LeetCode 2547 - Minimum Cost to Split an Array

The problem asks us to split the array nums into one or more contiguous non-empty subarrays such that the total cost is minimized. For every subarray, we define a special quantity called its importance value.

LeetCode Problem 2547

Difficulty: 🔴 Hard
Topics: Array, Hash Table, Dynamic Programming, Counting

Solution

Problem Understanding

The problem asks us to split the array nums into one or more contiguous non-empty subarrays such that the total cost is minimized.

For every subarray, we define a special quantity called its importance value. To compute it, we first construct the trimmed version of the subarray by removing every element that appears exactly once. Only duplicated values remain.

For example:

  • [1,2,3] becomes [] because every value appears once.
  • [1,2,1,3,3] becomes [1,1,3,3] because 1 and 3 appear multiple times.
  • [4,4,4] remains [4,4,4].

The importance value of a subarray is:

$$k + \text{length of trimmed(subarray)}$$

The final answer is the minimum possible sum of importance values across all chosen subarrays.

The constraints are important:

  • nums.length <= 1000
  • nums[i] < nums.length

An array size of 1000 is too large for exponential partition enumeration, because there are $2^{n-1}$ possible ways to split an array. However, it is small enough for quadratic dynamic programming solutions.

The value range of nums[i] is also useful. Since values are bounded by n, we can use arrays instead of hash maps for frequency counting if desired.

Several edge cases are especially important:

  • Arrays where all values are unique. In this case every trimmed length is zero, so the best strategy may involve many small subarrays or one large subarray depending on k.
  • Arrays where every value repeats many times. Then trimmed lengths become large, and splitting strategically can reduce duplicate penalties.
  • Very large k. Since every split adds another fixed k, fewer subarrays become preferable.
  • Very small k. Splitting aggressively may become optimal because reducing duplicate counts matters more than the fixed partition cost.
  • Single-element arrays. These always have trimmed length zero.

Approaches

Brute Force Approach

The brute force solution tries every possible way to partition the array.
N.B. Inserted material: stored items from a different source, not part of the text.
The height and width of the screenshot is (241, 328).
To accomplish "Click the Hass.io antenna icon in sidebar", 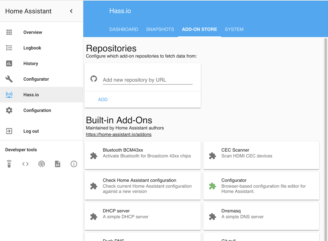I will tap(9, 94).
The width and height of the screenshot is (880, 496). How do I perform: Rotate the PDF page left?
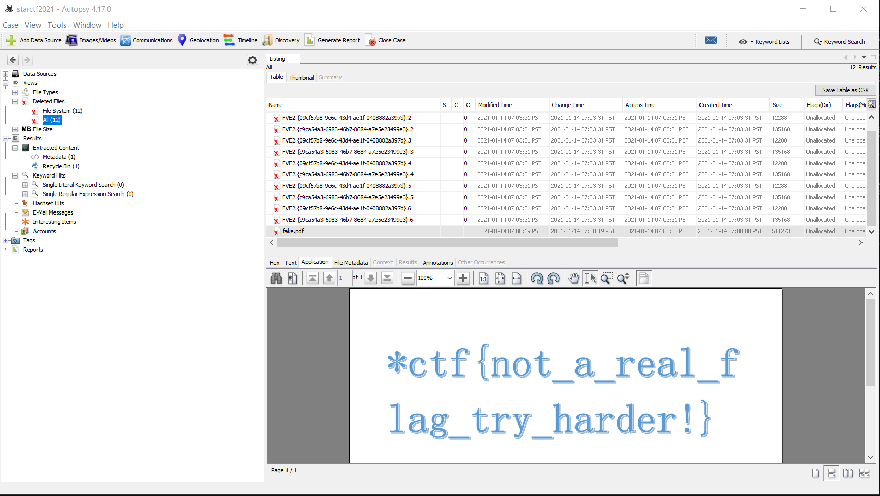(x=537, y=278)
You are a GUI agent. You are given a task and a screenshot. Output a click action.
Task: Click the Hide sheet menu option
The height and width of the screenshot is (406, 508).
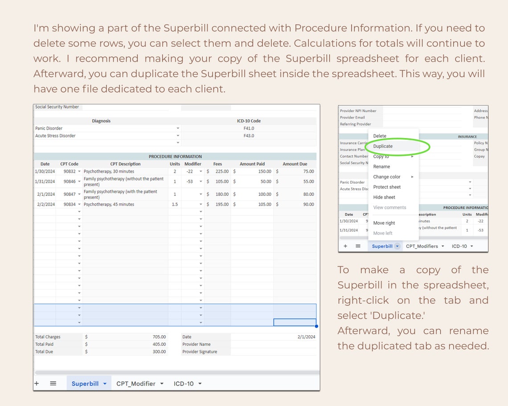coord(384,197)
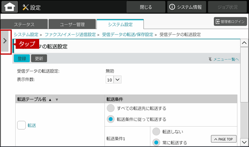Choose 転送しない radio option
This screenshot has height=147, width=249.
click(156, 132)
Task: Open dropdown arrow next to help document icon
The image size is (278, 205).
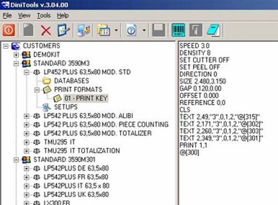Action: [x=144, y=30]
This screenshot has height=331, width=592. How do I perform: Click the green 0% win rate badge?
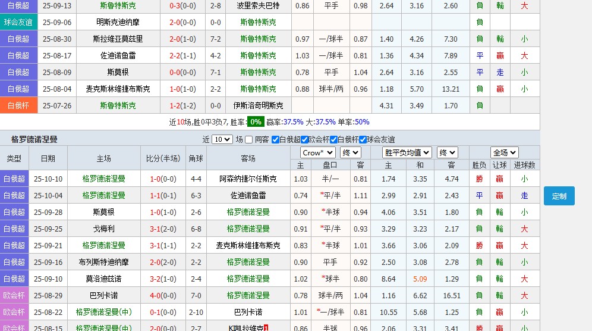pos(256,121)
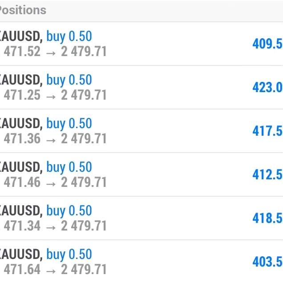The width and height of the screenshot is (283, 283).
Task: Select the position with open price 471.25
Action: (55, 95)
For an array of length n, there are n - 1 possible cut positions. Every position can either contain a split or not contain a split, so the total number of partitions is:

$$2^{n-1}$$

For each partition, we compute the importance value of every subarray by counting frequencies and determining how many elements belong to duplicated values.

This approach is correct because it exhaustively evaluates all valid partitions and selects the minimum cost.

Unfortunately, it is far too slow. Even for n = 30, the number of partitions becomes enormous. With n = 1000, exhaustive search is completely infeasible.

Optimal Dynamic Programming Approach

The key observation is that the problem has optimal substructure.

Suppose we know the minimum cost for splitting the prefix nums[0:i]. Then, for every possible last subarray nums[j:i], we can compute:

$$dp[i] = \min(dp[j] + \text{cost}(j,i))$$

where:

  • dp[i] represents the minimum cost to split the first i elements.
  • cost(j,i) is the importance value of subarray nums[j:i].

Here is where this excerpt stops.